Beyond Eighth Grade: Functional Mathematics for Life and Work
Mathematics is the key to many of the most secure and financially
rewarding careers in every sector of the economy. The impact of
computers and information technology can be seen not just in
engineering and science, but in such diverse areas as
manufacturing, agriculture, health care, and advertising. To be
prepared for careers in virtually any industry, and especially
for changing careers during a lifetime, secondary school students
need to learn a substantial core of mathematics. However, this
core is not like either the abstract pre-engineering mathematics
of the academic curriculum or the restricted topics of the
discredited “vocational math.” New approaches are needed to meet
today’s challenges.
For most of this century, schools have been organized to prepare
some students for college and others for work. In the future,
most jobs and all careers will require some form of postsecondary
education. Thus, all students, regardless of career goals, can
benefit from a mathematics curriculum that prepares them for both
work and higher education. A three-year high school program based
on “functional” mathematics can do just that: provide a strong
background for students entering the workforce as well as for
those moving directly into postsecondary education.

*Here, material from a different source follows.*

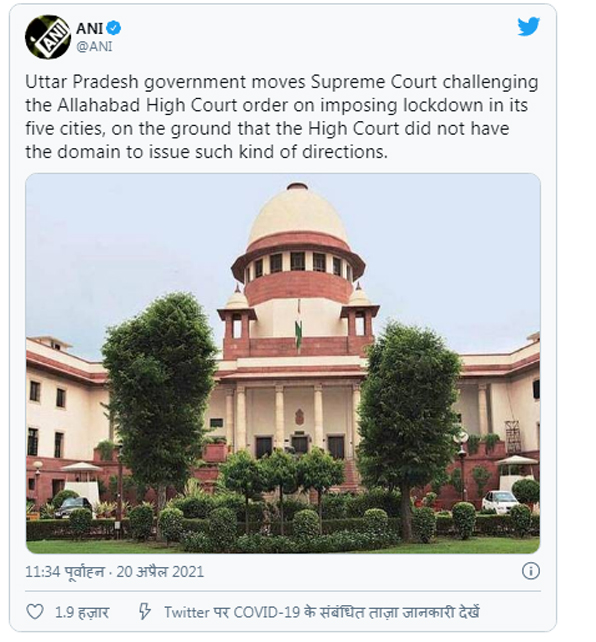This screenshot has height=642, width=596.
Task: Open the Supreme Court building photo
Action: pyautogui.click(x=283, y=363)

A high school curriculum that helps all students master
functional mathematics would effectively address issues of both
equity and competitiveness. All students would have equal
opportunity to master the mathematics required for the new world
of work. Moreover, a three-year core of functional mathematics
would give students a strong foundation from which to enter the
workplace or pursue advanced education.
Most of the elements of functional mathematics are unsurprising.
Percentages and ratios; linear and quadratic equations; areas,
angles, and volumes; and exponential growth and trigonometric
relations are included in any strong high school mathematics
program. Although some topics in functional mathematics are
uncommon (e.g., index numbers, tolerances, three-dimensional
geometry, indirect measurement, financial mathematics), most are
taught in any high-quality high school mathematics program. To
achieve its goal of preparing students both for work and for
further education, functional mathematics respects the many parts
of the traditional curriculum that are broadly useful, even while
including topics such as spreadsheets, data analysis, and
statistical quality control that are hardly ever part of high
school mathematics. In functional mathematics, utility is center
stage.
The elements of functional mathematics can be embedded in many
different curricula. However, any mathematics curriculum designed
on functional grounds–whether organized around external contexts
or mathematical themes–will emphasize authentic applications
from everyday life and work. In such a curriculum, students will
gain considerable experience with mathematical tasks that are
concrete yet sophisticated, conceptually simple yet cognitively
complex. By highlighting the rich mathematics embedded in
everyday tasks, this approach (in contrast to traditional
“vocational math”) can dispel both minimalist views about the
mathematics required for work and elitist views of academic
mathematics as an area with little to learn from work-based
problems.
A curriculum based on functional mathematics requires appropriate
content, authentic contexts, engaging tasks, and active learning.
By featuring mathematics in common contexts, a functional
curriculum can motivate students to link meaning with
mathematics. Such contexts invite variations that can propel
students to deep understanding and stimulate mathematical habits
of mind.
Functional mathematics channels the much-criticized “mile-wide,
inch-deep” curricular river into a narrower stream of ideas and
procedures that reinforce each other as students progress through
school and college and on into careers. It provides a rich
foundation of experience and examples on which students can build
subsequent abstractions and generalizations. Indeed, to fulfill
its goals, a functional curriculum must leave students well
prepared not only for work but also for subsequent courses in
more abstract mathematics.
Functional mathematics addresses many needs that are otherwise
often neglected. Neither traditional college-preparatory
mathematics curricula nor the newer standards-inspired curricula
were designed specifically to meet either the technical and
problem-solving needs of the contemporary workforce or the modern
demands of active citizenship. Although each includes much that
is of value for employment and citizenship, neither provides the
context, motivation, or balance of mathematical topics necessary
for employees or citizens in a data-drenched world.
Indeed, for most students, functional mathematics will provide
better preparation than current high school curricula. Functional
mathematics stresses an in-depth understanding of topics that are
most likely to be used by large numbers of people. By employing
concrete methods in settings that are both complex and realistic,
functional mathematics pushes all students to draw on the full
breadth of mathematics. In short, by focusing on what is useful,
functional mathematics increases both student interest and
student learning.
Forman, S. L., & Steen, L. A. (1999, May). Beyond eighth grade: Functional mathematics for life and work. Berkeley, CA: National Center for Research in Vocational Education.